Last weekend the Miami Saxophone Quartet headlined at BYU-Idaho’s Jazz Festival. The group has been playing together for 20 years. Gary Keller, Gary Lindsay, Ed Calle, and Mike Brignola have all known each other for double that amount of time though.
“We’ve known each other for a very, very long time,” Keller said. “I had been pestering my colleague here Gary Lindsey, about 20 years ago to write an arrangement of giant steps for a saxophone quartet because one didn’t exist. I finally got him to write it and then we realized we needed a band to play it.”
They all got together and played the piece. They realized for a concert they would need more than one song, so Lindsay created another piece for them to play. They put on the concert and it was a huge success!
They went on to record their songs from there and 20 years later they’ve produced five CDs and performed all over.
“Most of the music is written by Ed and myself, either composed or arranged,” Lindsay said.
Along with all the original songs they play, they also play a lot of covers of jazz artists they love.
“We’re pretty efficient in rehearsing because we all have been playing for so long… we can get a lot done in a couple hours of rehearsal,” said Brignola.
Outside of their performing lives they all teach music in some capacity. Lindsay and Keller both teach at the University of Miami, Calle teaches at Miami Dade College and Brignola does some private teaching.

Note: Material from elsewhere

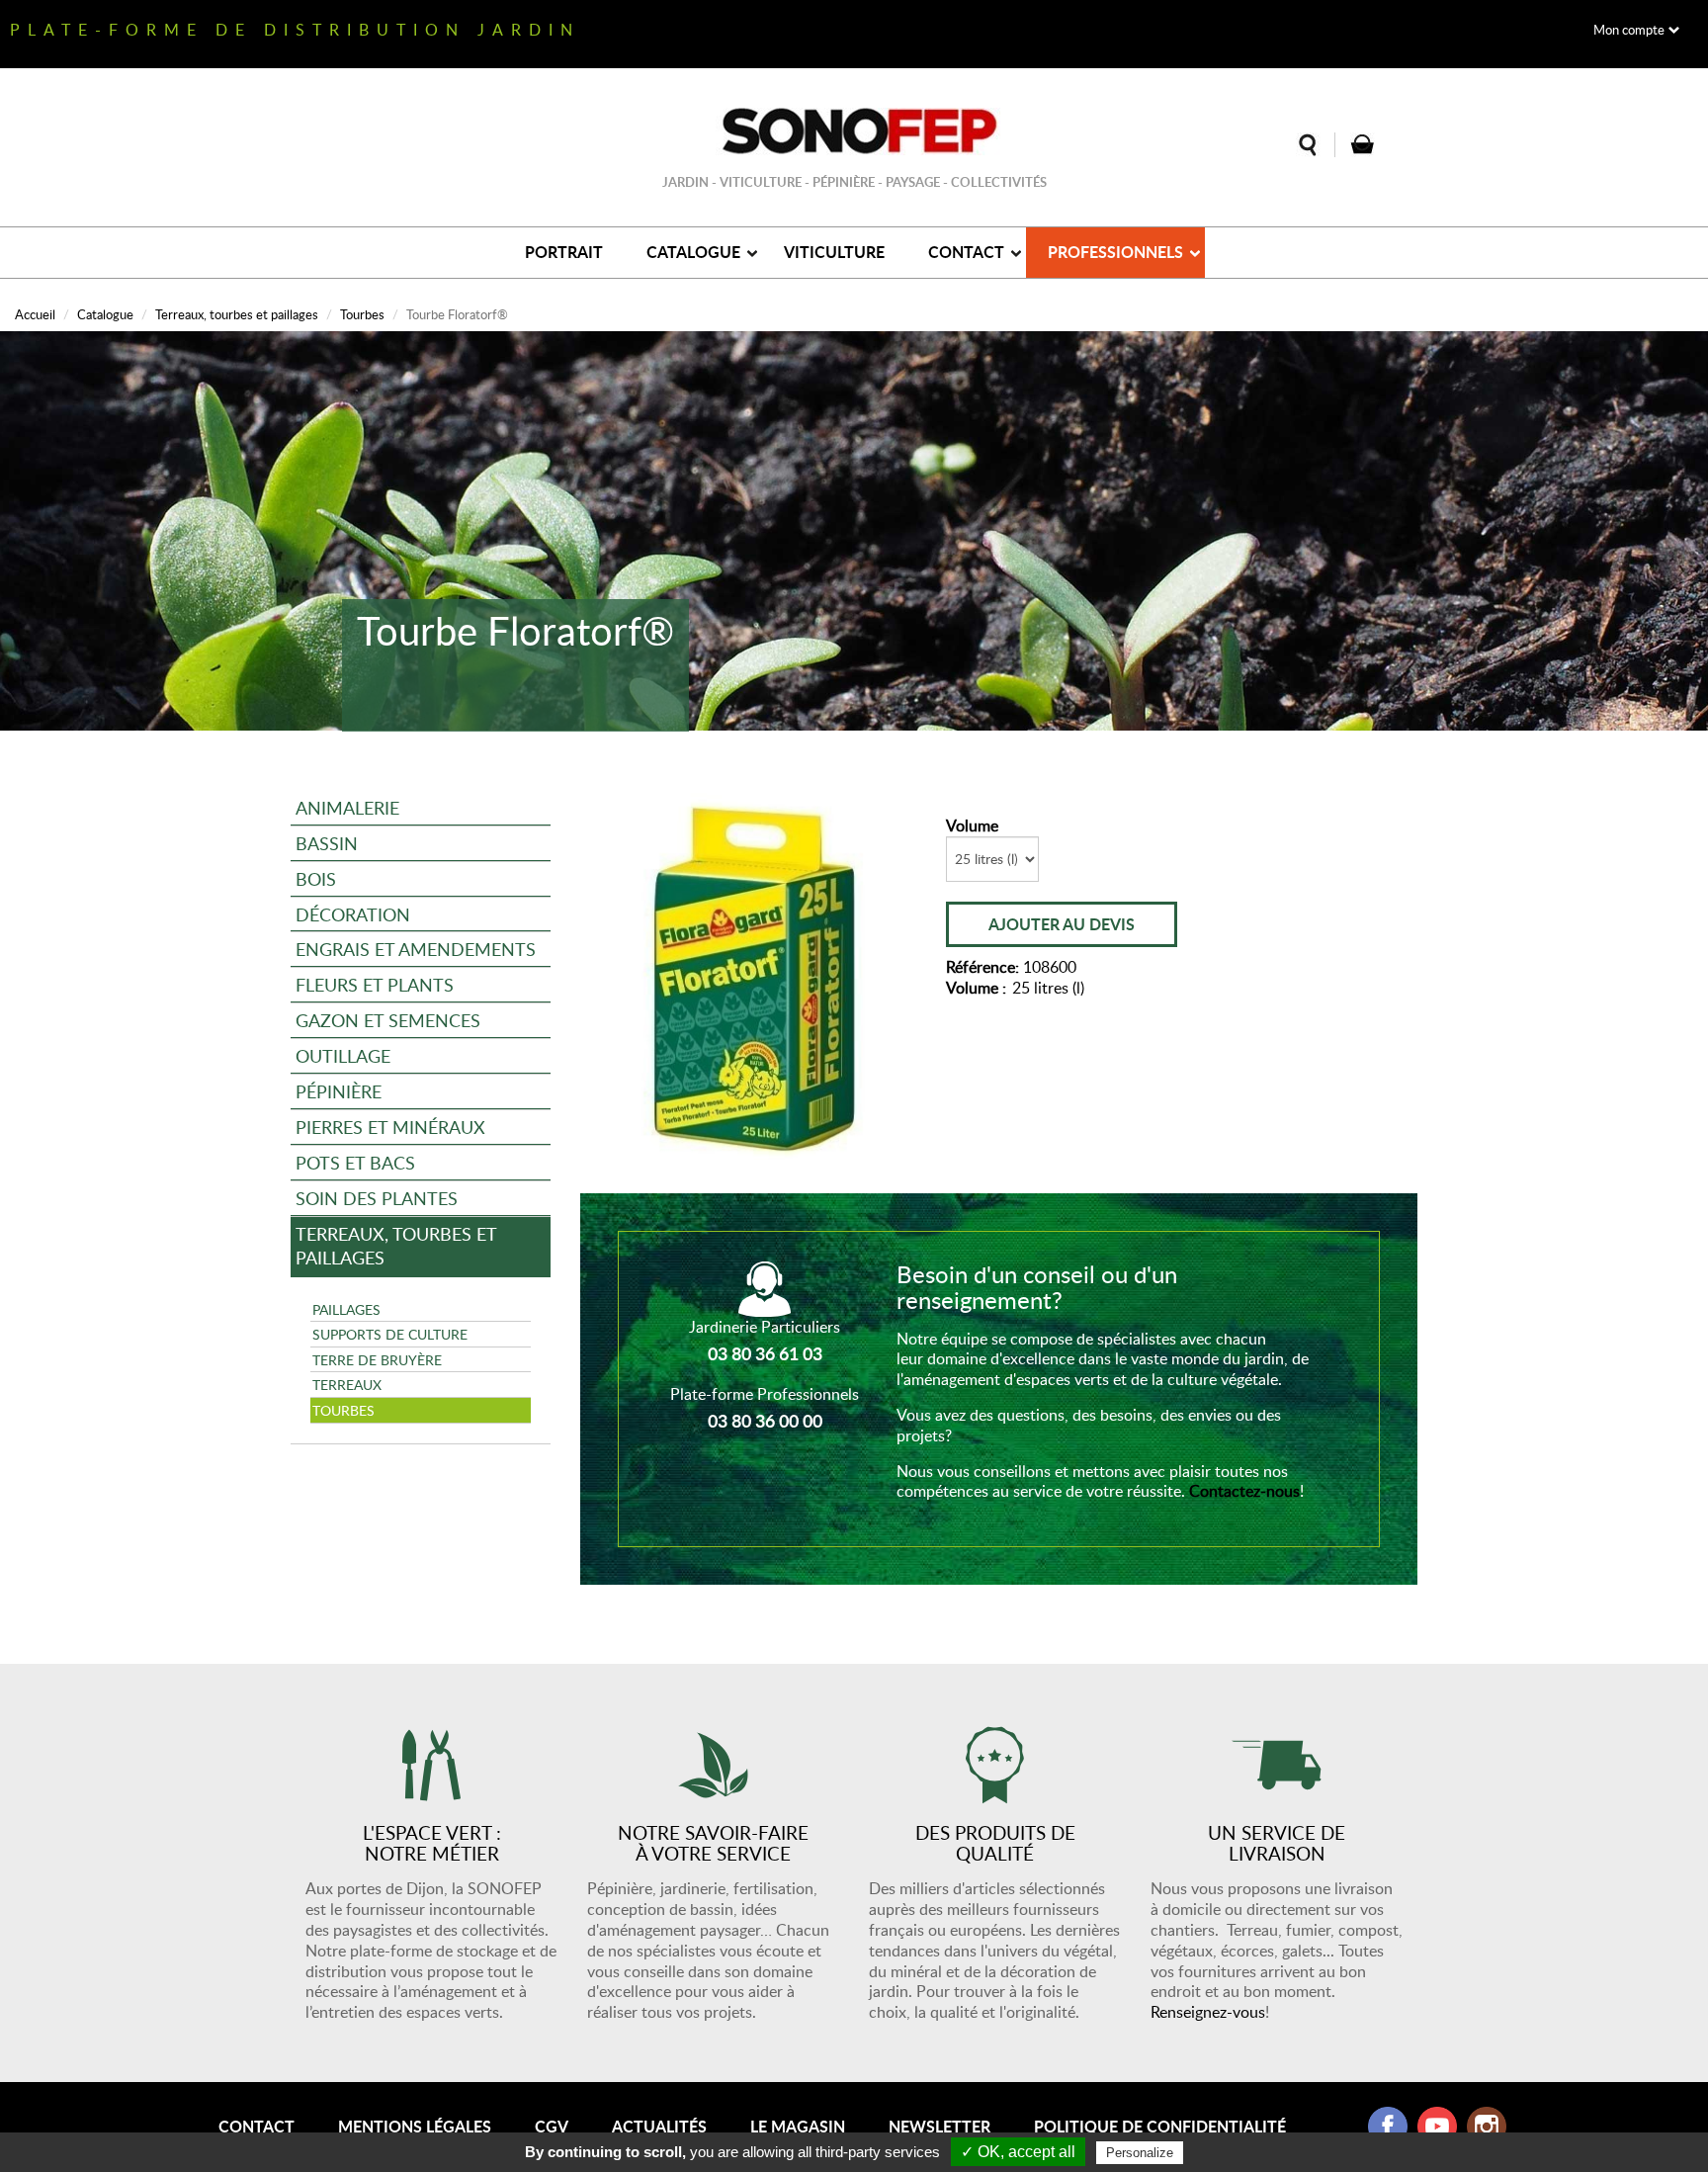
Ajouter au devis (1061, 923)
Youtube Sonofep (1437, 2126)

Each of them has been involved with music since they were young.
“Mine was by accident,” Calle said. His dad asked him if he’d like to join the band in his school. When he was asked what instrument he wanted to play he said he didn’t know. His father suggested the saxophone and the rest is history.
All of them, except Calle, said they never thought about quitting music because it is too much a part of them. Calle was interested in math and started pursuing it until a fellow musician told him, “Do us all a favor and just play music.”

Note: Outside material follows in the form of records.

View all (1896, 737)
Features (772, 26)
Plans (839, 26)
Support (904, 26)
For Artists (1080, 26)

He said God sent him a message.
With all this experience under their belts they have plenty of well-earned advice to give to up-and-coming musicians.
“Learn to play piano even if you’re not a pianist,” Lindsay said.
“Just persevere, if it’s in you and want to do it you can learn to do it. Just keep pushing and studying and you’ll get your break,” said Keller.
“You never stop learning,” Calle said.
“If you ever think you’ve arrived…. You haven’t arrived,” said Lindsay.
They assure all musicians that you can never stop getting better.